Have you noticed that all those campaigns to encourage women to be confident and love themselves and love their bodies involves women in their underwear? As if you only truly love yourself if you are comfortable standing around and being photographed in your lace panties and maybe a bra. Woman – let me hear your roar – in your panties. Isn’t there a little something wrong with this confident, strong message?
A quick survey of recent campaigns illustrates the trend.
For grown women: Underneath We Are Women by an Australian photographer & Dove’s Real Beauty Campaign
Both of these feature women of various sizes, ages, and races which is commendable for its “diversity.” The Dove campaign is supposed to convince us that you can be beautiful at any size. Yeah, okay, that’s true. But you can’t do that in a really cute dress? The Australian project has taglines such as “Underneath I am confident” – they do get credit for the play on words there. Again, they are women who have gone through various trials in their life and as proof that women can overcome – tada! Here they are in their cute lingerie.
And for the young ladies: Aerie – Real Girls – featuring wanna-be models but “real girls” who weren’t photoshopped as they pose laying all over the place in their lace lingerie for teens. This one bothers me a bit further because its directed to teens with the tagline “The Real You is Sexy.” Because that’s the message we’re really trying to emphasize to our teen girls who are trying to figure themselves out anyway. Not that the real you is smart or strong or has potential, but sexy. If you look like these size 0 girls.
The campaigns to embrace breastfeeding as a natural thing are no better. So after giving birth to this human being, struggling to even take a daily shower and obtaining your own nourishment, if you are doing breastfeeding right, you are stripped to your underwear or lounging in a flowing white filmy gown and tenderly looking at your bundle of baby or staring defiantly into space. This is what breastfeeding looks like? Well, I was really doing that wrong.
Now, lets be clear. I swim, so I do wear bathing suits, even bikinis on a non-chocolate cake day, and I play tennis, mini-skirt and all. I wear these outfits and full length maxi dresses, with pretty equal confidence and love of self. I’m not skimpy-clothes-when-appropriate adverse. Photos with Serena and Venus in their tennis outfits, Simone Biles in her leotard, Simone Manuel in her bathing suit - great. Here's strong women doing their thing, in the clothing of their career. And Serena and Venus in evening gowns, as we've seen, do not exude a less than confident or beautiful message.

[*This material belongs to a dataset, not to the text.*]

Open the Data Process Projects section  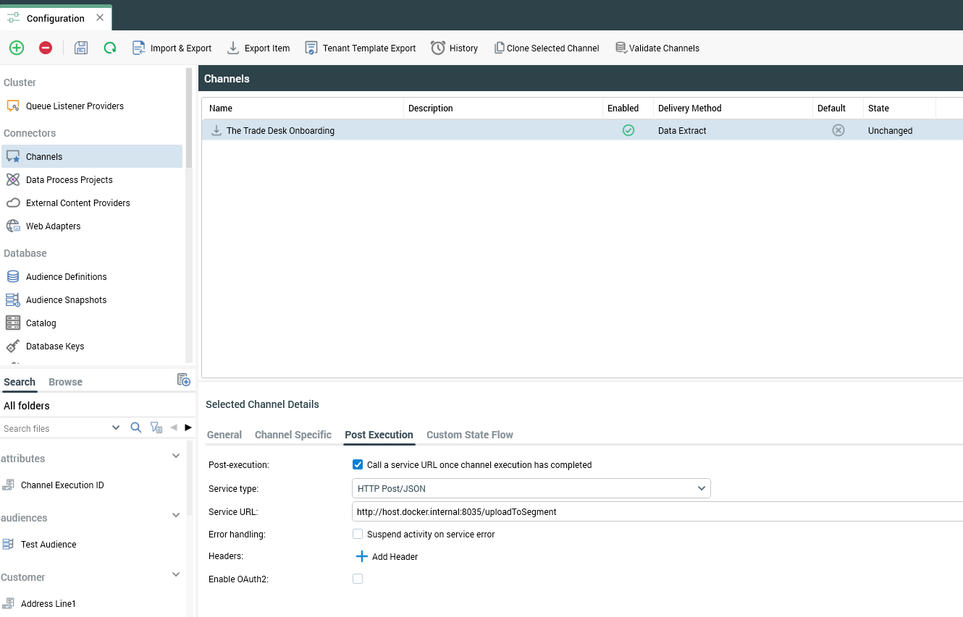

I think these "confident women" campaigns are getting it wrong. Yes, women should love their own natural selves. We should look at ourselves and say “that lady’s pretty cute” even on a humid, bad hair day. We should see our strength looking back at those tired eyes after going through whatever we’ve been through in our lives. We should feel worthy even when we’ve got a few pounds we’d like to lose. But the proof of that shouldn’t be standing half-naked for the world. Because some of us are all that - and modest.